**EXTRAIT DU TEXTE:**

Fin janvier nous relayions ici même un appel à la manifestation lancé par les différents comités de soutien aux inculpés de la Maskarade (fête libre qui a eu lieu à Lieuron en Bretagne pour le nouvel an), soutenus par La Coordination Nationale des Sons. Plus fort encore, un appel aux sound systems avait été réalisé afin que tous les collectifs, associations et artistes de la fête libre puissent porter haut et fort les revendications de ce mouvement, lequel s'est depuis joint aux revendications de la coordination Stop Loi Sécurité Globale.

Depuis ces différents appels à soutien et manifestation, le mouvement tire la sonnette d'alarme dans un communiqué que nous reproduisons ci-dessous, signé par les comités de soutien aux inculpés de la Maskarade et la Coordination Nationale des Sons. En effet, nombre d'arrêtés préfectoraux freinent ou empêchent la mobilisation et les manifestations.

Dans ce contexte amplifié par l'absence de perspectives et de réouverture des lieux de diffusion musicale et lieux culturels en général, ce communiqué rappelle le droit de chacun de défendre ses droits, dénonce des décisions administratives à deux vitesses et discriminantes et se souvient du rôle de la musique et de la culture dans les avancées sociales. 

A bon entendeur !


"LA MUSIQUE SOUS SILENCE
Le 2 janvier, Tristan est incarcéré, soupçonné d'avoir organisé une fête pour le nouvel an. Dans les jours qui suivent 8 autres participant.es seront arrêté.es et menacé.es également de peines allant jusqu'à 10 ans de prison. 9 personnes accusées sans preuves et sous des chefs d'inculpation fallacieux qui ne tiendront jamais devant un tribunal.

De nombreuses voix s'élèveront en réaction et des comités de soutien se forment un peu partout.

 

Le 9 janvier, une première manifestation de soutien aux inculpé.es de la Maskarade est interdite à Rennes.
Le 16 janvier des dizaines de milliers de personnes manifestent en dansant dans près de 50 villes de France, contre la répression de la jeunesse et de la culture, à la mémoire de Steve et contre la loi sécurité globale. À Paris 17 chars sont empêchés de manifester et accusés d'agression sonore. À Limoges, à Toulon et à Montpellier, les chars sont saisis après la manifestation. Dans ces 4 villes, les autorités locales furent obligées de rendre le matériel, faute de justification légale.

 

Le 20 janvier, dans le cadre de l'enquête sur Lieuron, le procureur Philippe Astruc ordonne la saisie du matériel d'un grand nombre de sound systems locaux, regroupé dans un hangar, sans même accuser aucun des propriétaires de quelque infraction que ce soit. Face à la pression qui s'accentue, cas rarissime, il fait libérer Tristan le 22 janvier.

 

Le 23 janvier, à Rennes, le préfet accuse les chars de vouloir organiser une rave party. Du matériel est saisi et les manifestant.es violemment dispersé.es.
Le 30 janvier près d'une dizaine de villes interdiront les chars. Malgré cela la mobilisation s'amplifie dans plus de 30 autres villes avec des cortèges festifs mais déterminés. Le comité de soutien de Bourgogne, soutenu par la LDH et la CGT, a réussi à déposer un recours à temps devant les tribunaux, qui ont bien évidemment donné raison aux manifestant.es.

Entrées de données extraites
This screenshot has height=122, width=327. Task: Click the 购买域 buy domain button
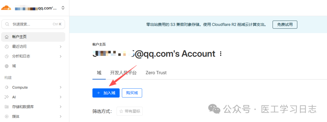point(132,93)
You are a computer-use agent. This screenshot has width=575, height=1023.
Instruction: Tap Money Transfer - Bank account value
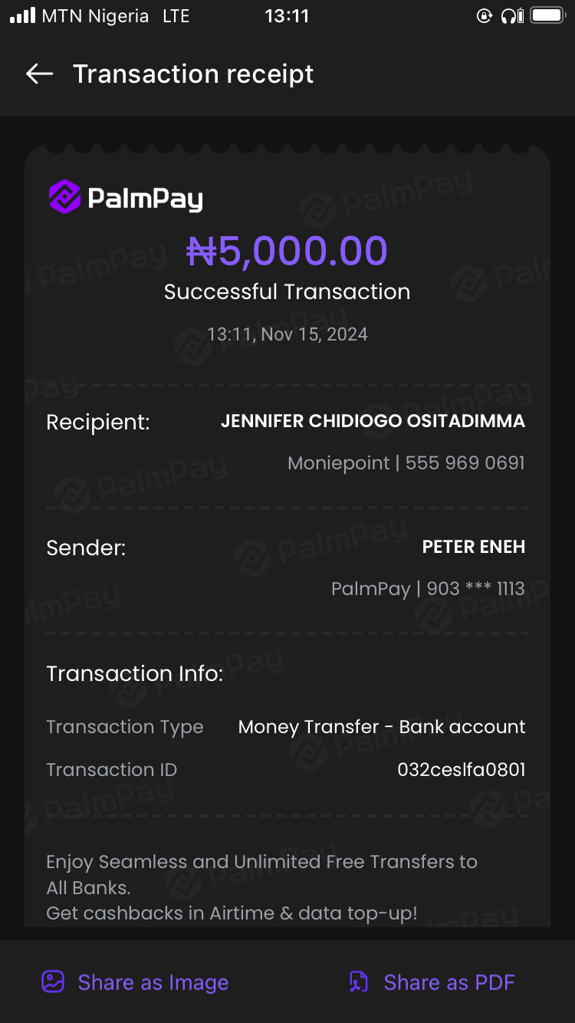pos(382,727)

**CONSIGNE:**
Poursuivez le texte sur la répression de la Maskarade en reprenant juste après sa dernière phrase.

**RÉPONSE:**
Ce samedi 13 février, un appel national a de nouveau été lancé par les comités de soutien aux inculpés de la Maskarade et par la Coordination Nationale des Sons. Un déluge d'arrêtés préfectoraux s'est alors abattu sur la mobilisation. La plupart au dernier moment pour empêcher la possibilité de les contester. 3 préfectures ont même interdit toute musique amplifiée dans la rue sur plusieurs semaines. Comprenant également les enceintes Bluetooth, les radios des échoppes, les hautparleurs municipaux...
À Paris, le préfet a décrété que seul 2 chars pourraient accéder et que le volume sonore serait limité à 81 décibels sur les aigus. Ce qui correspond au volume sonore de la voix humaine. Un cri d'adulte est à 95dB. 110 pour un bébé. Pourtant ce même préfet a autorisé le 17 janvier une immense scène de concert place du Trocadéro, contre la PMA.
Une vingtaine de villes ont réussi à faire valoir leur droit à manifester. Un jugement est en attente pour Rennes.

 

Les représentants de l'État ainsi que certains médias tentent de faire croire que ces rassemblements ne seraient que pures fêtes sans revendications, réduisant ainsi au statut de fêtard.es des personnes revendiquant leurs droits. Nous dénonçons ces attaques illégitimes dont le but est d'empêcher toute contestation et de discréditer la jeunesse et la culture en dépolitisant leur mobilisation.

 

Dans toute l’ère moderne, la plupart des grands courants musicaux ont été l'expression d'un profond désir de vie et justice sociale. Le jazz, le rock’n’roll, le blues, le punk, le hip-hop puis la techno. Tous furent durement réprimées.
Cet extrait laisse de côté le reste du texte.